The travelers were again met with harsh criticism. “Look at this shameful sight! A disrespectful son rides on a donkey while his elderly father walks!” Feeling humiliated, the travelers left that city as well.
As they approached their third destination, the father suggested that they both ride on the donkey together. This would undoubtedly leave no room for insults.
As they neared the city, however, the people gathered to view the sight. “Look at that poor donkey!” they remarked. “It can barely walk due to the weight of those silly travelers! Why, it will be dead in no time!”

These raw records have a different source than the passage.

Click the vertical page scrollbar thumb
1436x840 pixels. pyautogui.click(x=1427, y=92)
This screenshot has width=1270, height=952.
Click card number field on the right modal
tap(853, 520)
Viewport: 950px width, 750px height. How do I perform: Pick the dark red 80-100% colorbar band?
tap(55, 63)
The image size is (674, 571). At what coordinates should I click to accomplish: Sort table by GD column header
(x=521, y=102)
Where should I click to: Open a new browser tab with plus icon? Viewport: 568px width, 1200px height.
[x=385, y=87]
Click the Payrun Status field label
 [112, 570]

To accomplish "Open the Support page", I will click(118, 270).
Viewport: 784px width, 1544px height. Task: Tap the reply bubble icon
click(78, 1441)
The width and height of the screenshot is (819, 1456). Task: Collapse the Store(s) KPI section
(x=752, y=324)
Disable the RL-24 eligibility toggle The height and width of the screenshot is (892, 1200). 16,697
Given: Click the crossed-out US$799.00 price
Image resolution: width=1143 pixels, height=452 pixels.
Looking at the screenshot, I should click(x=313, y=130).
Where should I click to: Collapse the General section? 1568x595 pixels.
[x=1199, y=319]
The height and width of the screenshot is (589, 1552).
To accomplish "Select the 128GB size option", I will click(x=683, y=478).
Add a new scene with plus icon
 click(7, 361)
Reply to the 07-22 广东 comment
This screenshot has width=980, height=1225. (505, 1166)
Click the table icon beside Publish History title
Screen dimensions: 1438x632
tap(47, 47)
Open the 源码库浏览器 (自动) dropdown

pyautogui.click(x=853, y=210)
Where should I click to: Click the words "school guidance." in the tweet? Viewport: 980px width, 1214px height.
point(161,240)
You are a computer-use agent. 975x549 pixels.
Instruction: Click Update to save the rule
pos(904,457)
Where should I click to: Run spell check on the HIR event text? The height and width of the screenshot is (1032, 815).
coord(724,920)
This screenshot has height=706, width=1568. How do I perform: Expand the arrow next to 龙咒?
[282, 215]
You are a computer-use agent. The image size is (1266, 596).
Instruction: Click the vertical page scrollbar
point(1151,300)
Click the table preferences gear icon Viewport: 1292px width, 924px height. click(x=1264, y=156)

The father and son tried their luck one last time. The only option seemed to be that they both walk beside the donkey. As they entered the city, the donkey bolted and ran away. The people of the city watched in amusement and laughed mockingly. Rejected and hopeless, left with nothing, the travelers realized that efforts to please others will never succeed.
—Heard from Rabbi Majeski
Acting to please others can never be successful. A person who wishes to impress others will have to constantly change, for every person will demand something different. We must act according to Torah values, without being influenced by others’ views. Only this can bring a person to true satisfaction and joy.